I am going to caution you here just for a second.  In order to protect everyone these things should be considered and acted upon accordingly to do a private loan well and have it be successful.

1) The property MUST be non-owner occupied, this includes STR properties where the owner will be using the property. There is no bending the rules on this one. It MUST be non-owner occupied.

2) There needs to be a title search done, this will likely open escrow with a local title company. Read the title report, make sure you are ok with the exceptions and that clear title can be transferred to you as the new owner.

3) Lender's title insurance is a must. It needs to be 125% of the loan amount. Again, do NOT bend this rule.

4) appropriate hazard insurance needs to be acquired.

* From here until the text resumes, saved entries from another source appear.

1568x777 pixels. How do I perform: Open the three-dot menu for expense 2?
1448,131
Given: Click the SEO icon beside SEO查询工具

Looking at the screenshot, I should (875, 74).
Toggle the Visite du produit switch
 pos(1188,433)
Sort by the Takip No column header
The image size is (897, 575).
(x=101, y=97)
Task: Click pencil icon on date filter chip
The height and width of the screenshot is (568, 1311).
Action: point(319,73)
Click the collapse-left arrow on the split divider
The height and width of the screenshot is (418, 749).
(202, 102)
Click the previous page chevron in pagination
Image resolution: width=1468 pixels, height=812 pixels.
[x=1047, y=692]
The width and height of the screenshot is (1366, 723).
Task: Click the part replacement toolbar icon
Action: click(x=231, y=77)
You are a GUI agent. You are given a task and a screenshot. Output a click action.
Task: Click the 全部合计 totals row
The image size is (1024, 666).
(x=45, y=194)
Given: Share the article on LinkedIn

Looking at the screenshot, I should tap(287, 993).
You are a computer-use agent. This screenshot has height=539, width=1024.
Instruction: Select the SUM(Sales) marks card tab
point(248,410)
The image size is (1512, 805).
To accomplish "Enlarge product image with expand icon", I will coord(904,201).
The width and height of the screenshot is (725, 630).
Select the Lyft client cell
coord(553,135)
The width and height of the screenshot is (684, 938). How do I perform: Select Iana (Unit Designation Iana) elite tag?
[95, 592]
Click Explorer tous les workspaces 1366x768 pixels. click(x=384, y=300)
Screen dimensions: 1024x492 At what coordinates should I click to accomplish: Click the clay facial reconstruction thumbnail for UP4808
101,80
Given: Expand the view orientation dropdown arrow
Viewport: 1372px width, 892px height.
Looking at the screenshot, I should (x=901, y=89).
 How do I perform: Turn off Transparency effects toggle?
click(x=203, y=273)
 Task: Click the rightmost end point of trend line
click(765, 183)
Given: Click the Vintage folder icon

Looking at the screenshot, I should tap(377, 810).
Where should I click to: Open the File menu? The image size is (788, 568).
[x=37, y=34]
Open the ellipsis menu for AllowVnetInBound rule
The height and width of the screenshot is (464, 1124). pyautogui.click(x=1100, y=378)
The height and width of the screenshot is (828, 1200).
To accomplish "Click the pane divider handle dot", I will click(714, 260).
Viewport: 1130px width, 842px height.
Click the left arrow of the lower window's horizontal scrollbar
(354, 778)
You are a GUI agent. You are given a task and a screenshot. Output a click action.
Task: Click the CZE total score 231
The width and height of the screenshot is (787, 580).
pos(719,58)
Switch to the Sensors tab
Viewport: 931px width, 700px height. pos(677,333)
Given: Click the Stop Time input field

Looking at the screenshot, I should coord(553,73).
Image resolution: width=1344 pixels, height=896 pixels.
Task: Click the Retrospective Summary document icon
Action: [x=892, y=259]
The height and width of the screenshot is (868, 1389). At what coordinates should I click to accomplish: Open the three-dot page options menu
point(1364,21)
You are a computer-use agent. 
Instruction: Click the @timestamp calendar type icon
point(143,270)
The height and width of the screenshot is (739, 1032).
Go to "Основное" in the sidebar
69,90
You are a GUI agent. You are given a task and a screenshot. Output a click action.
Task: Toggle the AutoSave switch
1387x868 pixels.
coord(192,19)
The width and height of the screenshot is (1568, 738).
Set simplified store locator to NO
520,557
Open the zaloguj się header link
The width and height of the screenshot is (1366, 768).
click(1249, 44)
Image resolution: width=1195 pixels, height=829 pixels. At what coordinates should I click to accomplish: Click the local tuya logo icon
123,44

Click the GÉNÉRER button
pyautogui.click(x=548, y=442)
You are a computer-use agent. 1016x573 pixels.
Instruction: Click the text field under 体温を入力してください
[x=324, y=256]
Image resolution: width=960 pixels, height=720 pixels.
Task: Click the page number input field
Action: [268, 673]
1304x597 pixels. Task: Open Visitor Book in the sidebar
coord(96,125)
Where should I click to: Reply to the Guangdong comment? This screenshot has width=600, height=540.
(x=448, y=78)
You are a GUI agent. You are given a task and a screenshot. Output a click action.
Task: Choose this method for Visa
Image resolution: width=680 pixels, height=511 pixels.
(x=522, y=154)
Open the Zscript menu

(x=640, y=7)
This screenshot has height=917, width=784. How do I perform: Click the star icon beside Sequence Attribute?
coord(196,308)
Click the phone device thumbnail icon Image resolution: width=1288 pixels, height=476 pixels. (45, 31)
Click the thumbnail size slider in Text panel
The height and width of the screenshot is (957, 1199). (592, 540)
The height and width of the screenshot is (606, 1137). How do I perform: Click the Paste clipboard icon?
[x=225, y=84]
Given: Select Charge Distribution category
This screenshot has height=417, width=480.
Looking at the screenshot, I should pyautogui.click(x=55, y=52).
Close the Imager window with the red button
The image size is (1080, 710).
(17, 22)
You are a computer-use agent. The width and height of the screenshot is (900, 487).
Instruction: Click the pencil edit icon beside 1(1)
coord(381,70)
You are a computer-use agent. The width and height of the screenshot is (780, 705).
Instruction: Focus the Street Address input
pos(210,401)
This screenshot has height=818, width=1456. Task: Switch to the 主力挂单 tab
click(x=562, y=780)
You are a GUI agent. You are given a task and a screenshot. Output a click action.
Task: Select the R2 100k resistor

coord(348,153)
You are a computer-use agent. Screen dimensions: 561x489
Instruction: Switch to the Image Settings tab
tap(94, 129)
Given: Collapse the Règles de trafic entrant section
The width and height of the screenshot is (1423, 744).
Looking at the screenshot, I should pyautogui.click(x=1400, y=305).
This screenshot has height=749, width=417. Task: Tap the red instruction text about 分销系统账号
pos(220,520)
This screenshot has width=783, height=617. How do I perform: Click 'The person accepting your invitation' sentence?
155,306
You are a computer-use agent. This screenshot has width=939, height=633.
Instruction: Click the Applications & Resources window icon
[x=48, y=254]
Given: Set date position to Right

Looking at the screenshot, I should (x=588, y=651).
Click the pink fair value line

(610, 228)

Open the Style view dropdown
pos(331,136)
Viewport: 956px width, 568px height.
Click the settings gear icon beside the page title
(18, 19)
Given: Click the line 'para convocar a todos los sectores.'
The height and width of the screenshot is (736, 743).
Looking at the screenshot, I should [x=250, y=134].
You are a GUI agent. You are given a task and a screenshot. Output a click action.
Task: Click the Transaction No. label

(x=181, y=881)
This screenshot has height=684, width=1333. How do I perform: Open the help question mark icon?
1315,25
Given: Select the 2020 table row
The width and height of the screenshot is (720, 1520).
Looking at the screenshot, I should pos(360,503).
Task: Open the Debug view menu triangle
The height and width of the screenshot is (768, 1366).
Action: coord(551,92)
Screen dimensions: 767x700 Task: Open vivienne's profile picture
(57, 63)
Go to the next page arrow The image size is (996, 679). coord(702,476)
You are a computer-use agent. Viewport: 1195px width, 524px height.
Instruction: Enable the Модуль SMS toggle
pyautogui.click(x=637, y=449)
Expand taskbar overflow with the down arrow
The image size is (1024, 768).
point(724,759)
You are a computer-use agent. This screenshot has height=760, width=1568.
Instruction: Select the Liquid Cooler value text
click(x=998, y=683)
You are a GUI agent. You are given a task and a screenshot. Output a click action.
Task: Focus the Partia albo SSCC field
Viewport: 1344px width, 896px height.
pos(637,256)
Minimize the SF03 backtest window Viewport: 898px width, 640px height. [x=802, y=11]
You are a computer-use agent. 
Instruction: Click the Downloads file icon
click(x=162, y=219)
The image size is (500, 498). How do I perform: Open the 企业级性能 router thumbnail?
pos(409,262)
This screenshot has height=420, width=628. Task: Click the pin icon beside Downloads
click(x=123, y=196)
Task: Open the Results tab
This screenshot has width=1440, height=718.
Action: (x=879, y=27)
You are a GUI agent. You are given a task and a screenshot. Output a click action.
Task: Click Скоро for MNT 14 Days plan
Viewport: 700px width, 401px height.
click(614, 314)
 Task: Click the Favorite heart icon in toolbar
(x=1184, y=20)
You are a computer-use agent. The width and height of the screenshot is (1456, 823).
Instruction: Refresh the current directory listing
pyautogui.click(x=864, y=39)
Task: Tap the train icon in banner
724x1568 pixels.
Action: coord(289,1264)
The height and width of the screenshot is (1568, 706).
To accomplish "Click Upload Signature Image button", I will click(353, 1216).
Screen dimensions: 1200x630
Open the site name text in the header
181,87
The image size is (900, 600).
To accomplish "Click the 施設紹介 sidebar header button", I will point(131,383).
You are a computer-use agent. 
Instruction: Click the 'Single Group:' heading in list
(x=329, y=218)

It should cover at least the loan amount. If the structure insurance will not cover the loan amount, the borrower may need to pay to over insure the property.  Actual cash value (ACV coverage) is what I prefer as a lender versus RCV coverage. Not all properties will qualify for ACV, but something to keep in mind. Also the right type of insurance. If this is going to be undergoing renovations you may need a builders risk policy as opposed to just straight hazard insurance. The lender will be added as a mortgagee to the policy, so should it lapse or have a claim, they are notified.

5) Another DO NOT bend rule. Get an attorney familiar with lending in your state. This may not be the real estate attorney you closed your personal home with because they get emailed documents, not generating them. Have the attorney draw up the promissory note and lien instrument (deed of trust or mortgage depending on state), along with any additional disclosures needed for your state or the way the lender wants to have things set up.

6) The lien instrument will show up on title because it MUST be recorded. Generally the closing company does this for the transaction and then sends the original recorded document to the lender.

7) I will advocate for a loan servicing company to be involved in payment collection and disbursement monthly. That way there is no discrepancies on when and how much was paid and what it went towards in the transaction. They will also likely do the 1098/1099 needed at tax time at the end of the year for you.

8) Keep communication with your lender. Let them know what's going on, even if it is an unforeseen problem. We likely want to be in the know on what's happening!

I am one of the authors to BiggerPockets latest book - Lend to Live.  It will walk you through the whole process step by step. It may be a good idea to read through that to understand what can be expected and what you need in place. You can learn more about the book here: https://store.biggerpockets.co...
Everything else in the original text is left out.